Regression and Standard Error Flashcards
What is Regression?
It identifies the best fitting/regression line through a data set
What should be represented on each axis?
x axis should be the independent variable
y axis should be the dependent variable
Examples of what we can use regressions for?
Workplace productivity (x: manual dexterity, y: units produced)
Crime (x: money cut from local budget, y: crimes reported)
Effectiveness of training (x: hours trained, y: job performance)
Health (x: age first smoked, y: lifespan)
How can you pretest in regressions?
When looking at the graph, if you wanted to work out roughly what a score on the x axis would affect the y axis. You draw up to the regression line and then straight across at a right angle to the y axis.
What is the regression equation and what does each component stand for?
Y = a + (b x X)
Y = predicted score a = intercept b = slope X = known score (the score we want to find out the prediction for)
How do we calculate the regression line?
Sum of least squares/least squares solution.
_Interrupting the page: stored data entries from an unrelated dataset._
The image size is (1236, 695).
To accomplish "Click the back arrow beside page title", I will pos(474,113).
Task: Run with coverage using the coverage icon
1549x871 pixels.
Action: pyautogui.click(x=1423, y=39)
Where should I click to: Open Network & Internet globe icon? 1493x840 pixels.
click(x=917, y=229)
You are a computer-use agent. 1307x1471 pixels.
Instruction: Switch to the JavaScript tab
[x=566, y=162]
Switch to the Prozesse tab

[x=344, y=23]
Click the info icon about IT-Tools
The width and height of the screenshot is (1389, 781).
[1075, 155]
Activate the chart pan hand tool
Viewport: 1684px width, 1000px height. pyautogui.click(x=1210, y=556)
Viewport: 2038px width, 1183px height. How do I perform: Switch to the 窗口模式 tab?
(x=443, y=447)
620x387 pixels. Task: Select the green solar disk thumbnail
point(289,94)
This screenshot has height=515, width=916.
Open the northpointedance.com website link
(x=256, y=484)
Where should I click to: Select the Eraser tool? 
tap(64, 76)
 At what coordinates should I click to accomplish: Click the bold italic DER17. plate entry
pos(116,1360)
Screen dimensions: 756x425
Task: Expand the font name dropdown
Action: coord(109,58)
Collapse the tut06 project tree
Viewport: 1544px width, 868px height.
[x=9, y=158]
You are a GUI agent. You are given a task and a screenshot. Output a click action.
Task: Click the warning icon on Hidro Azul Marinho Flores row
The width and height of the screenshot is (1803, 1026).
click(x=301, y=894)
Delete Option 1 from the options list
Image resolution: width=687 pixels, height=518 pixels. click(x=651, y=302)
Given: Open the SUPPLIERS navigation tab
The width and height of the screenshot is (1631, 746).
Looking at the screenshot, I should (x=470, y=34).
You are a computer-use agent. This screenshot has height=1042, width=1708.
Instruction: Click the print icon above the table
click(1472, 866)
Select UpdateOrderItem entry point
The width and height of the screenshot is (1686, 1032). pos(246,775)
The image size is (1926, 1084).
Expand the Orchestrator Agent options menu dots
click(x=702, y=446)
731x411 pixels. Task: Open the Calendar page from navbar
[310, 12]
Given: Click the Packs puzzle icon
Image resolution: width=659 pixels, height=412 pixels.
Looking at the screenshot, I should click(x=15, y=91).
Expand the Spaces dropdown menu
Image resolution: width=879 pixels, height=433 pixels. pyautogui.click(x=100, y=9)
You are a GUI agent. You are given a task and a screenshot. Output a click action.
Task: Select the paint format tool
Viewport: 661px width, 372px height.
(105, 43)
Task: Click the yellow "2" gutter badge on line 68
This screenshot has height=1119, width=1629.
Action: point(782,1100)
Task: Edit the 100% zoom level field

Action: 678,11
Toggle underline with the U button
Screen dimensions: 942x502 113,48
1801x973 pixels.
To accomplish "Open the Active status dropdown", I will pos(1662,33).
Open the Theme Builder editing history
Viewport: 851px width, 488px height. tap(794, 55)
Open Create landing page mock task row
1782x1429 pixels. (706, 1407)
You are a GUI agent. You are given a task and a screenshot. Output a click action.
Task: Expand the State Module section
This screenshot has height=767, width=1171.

It is the sum of squared deviations (from the line)
What does the slope tell us?
Direction of relationship
Nature of relationship.
When you calculate the slope, it will display how much of an increase on the y axis there will be for every unit increase on the x axis.
This is an average
What is the intercept?
This is where the regression crosses the y axis.
What are the issues with making predictions?
There could be other variables that haven’t been looked at that could be having an effect.
Maybe the wrong variable was looked at.
What is standard error?
The average amount by which our estimate is likely to be wrong by.
What are the sources of error in regression?
Estimated Y value
Slope of regression line, b
Point of intercept, a
What is the confidence interval?
Confidence Intervals are found by using the standard error. This is the range with which we can be fairly sure the score will fall within.